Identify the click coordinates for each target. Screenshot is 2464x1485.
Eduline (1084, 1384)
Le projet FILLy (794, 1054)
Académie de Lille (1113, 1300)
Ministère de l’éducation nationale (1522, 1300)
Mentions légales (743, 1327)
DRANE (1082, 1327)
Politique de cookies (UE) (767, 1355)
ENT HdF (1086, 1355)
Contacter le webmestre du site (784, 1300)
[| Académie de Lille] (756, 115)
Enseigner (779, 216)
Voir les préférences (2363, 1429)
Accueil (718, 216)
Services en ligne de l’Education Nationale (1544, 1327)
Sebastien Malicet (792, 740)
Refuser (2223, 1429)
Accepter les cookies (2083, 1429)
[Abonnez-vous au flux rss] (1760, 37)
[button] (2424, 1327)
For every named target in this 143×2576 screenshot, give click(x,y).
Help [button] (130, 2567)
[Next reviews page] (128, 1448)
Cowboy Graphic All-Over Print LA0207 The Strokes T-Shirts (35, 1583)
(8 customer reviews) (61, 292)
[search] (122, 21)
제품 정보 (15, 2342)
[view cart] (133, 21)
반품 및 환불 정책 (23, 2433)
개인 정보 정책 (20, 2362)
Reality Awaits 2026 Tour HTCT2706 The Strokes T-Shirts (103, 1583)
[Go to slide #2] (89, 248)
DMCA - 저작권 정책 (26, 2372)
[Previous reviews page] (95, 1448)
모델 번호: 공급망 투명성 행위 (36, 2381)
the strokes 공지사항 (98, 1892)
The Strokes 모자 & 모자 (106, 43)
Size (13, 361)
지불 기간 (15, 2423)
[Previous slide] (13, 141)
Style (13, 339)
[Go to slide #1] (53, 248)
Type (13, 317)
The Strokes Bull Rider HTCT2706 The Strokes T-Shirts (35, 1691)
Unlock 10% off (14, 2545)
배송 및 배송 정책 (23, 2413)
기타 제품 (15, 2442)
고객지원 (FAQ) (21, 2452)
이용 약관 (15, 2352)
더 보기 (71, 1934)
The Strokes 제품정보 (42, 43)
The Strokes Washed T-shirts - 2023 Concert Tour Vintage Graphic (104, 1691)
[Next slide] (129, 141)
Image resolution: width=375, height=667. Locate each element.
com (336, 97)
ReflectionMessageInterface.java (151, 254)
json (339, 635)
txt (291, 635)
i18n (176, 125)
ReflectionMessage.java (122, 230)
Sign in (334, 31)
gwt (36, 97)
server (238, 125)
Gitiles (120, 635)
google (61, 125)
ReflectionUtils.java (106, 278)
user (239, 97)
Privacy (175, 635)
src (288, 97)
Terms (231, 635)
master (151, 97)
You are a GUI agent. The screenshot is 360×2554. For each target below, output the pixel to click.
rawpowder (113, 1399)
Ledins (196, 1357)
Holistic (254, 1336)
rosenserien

> What is needed:
Every record shown above should be written out again exactly.

> Answer space:
Identify the click coordinates for each target. Screenshot is 2464x1485.
Eduline (1084, 1384)
Le projet FILLy (794, 1054)
Académie de Lille (1113, 1300)
Ministère de l’éducation nationale (1522, 1300)
Mentions légales (743, 1327)
DRANE (1082, 1327)
Politique de cookies (UE) (767, 1355)
ENT HdF (1086, 1355)
Contacter le webmestre du site (784, 1300)
[| Académie de Lille] (756, 115)
Enseigner (779, 216)
Voir les préférences (2363, 1429)
Accueil (718, 216)
Services en ligne de l’Education Nationale (1544, 1327)
Sebastien Malicet (792, 740)
Refuser (2223, 1429)
Accepter les cookies (2083, 1429)
[Abonnez-vous au flux rss] (1760, 37)
[button] (2424, 1327)
For every named target in this 143×2576 screenshot, give click(x,y).
Help [button] (130, 2567)
[Next reviews page] (128, 1448)
Cowboy Graphic All-Over Print LA0207 The Strokes T-Shirts (35, 1583)
(8 customer reviews) (61, 292)
[search] (122, 21)
제품 정보 (15, 2342)
[view cart] (133, 21)
반품 및 환불 정책 (23, 2433)
개인 정보 정책 (20, 2362)
Reality Awaits 2026 Tour HTCT2706 The Strokes T-Shirts (103, 1583)
[Go to slide #2] (89, 248)
DMCA - 저작권 정책 (26, 2372)
[Previous reviews page] (95, 1448)
모델 번호: 공급망 투명성 행위 (36, 2381)
the strokes 공지사항 (98, 1892)
The Strokes 모자 & 모자 (106, 43)
Size (13, 361)
지불 기간 (15, 2423)
[Previous slide] (13, 141)
Style (13, 339)
[Go to slide #1] (53, 248)
Type (13, 317)
The Strokes Bull Rider HTCT2706 The Strokes T-Shirts (35, 1691)
Unlock 10% off (14, 2545)
배송 및 배송 정책 (23, 2413)
기타 제품 (15, 2442)
고객지원 (FAQ) (21, 2452)
이용 약관 (15, 2352)
더 보기 (71, 1934)
The Strokes 제품정보 (42, 43)
The Strokes Washed T-shirts - 2023 Concert Tour Vintage Graphic (104, 1691)
[Next slide] (129, 141)
Image resolution: width=375, height=667. Locate each element.
com (336, 97)
ReflectionMessageInterface.java (151, 254)
json (339, 635)
txt (291, 635)
i18n (176, 125)
ReflectionMessage.java (122, 230)
Sign in (334, 31)
gwt (36, 97)
server (238, 125)
Gitiles (120, 635)
google (61, 125)
ReflectionUtils.java (106, 278)
user (239, 97)
Privacy (175, 635)
src (288, 97)
Terms (231, 635)
master (151, 97)
You are a GUI agent. The screenshot is 360×2554. For each target below, output the pixel to click.
rawpowder (113, 1399)
Ledins (196, 1357)
Holistic (254, 1336)
rosenserien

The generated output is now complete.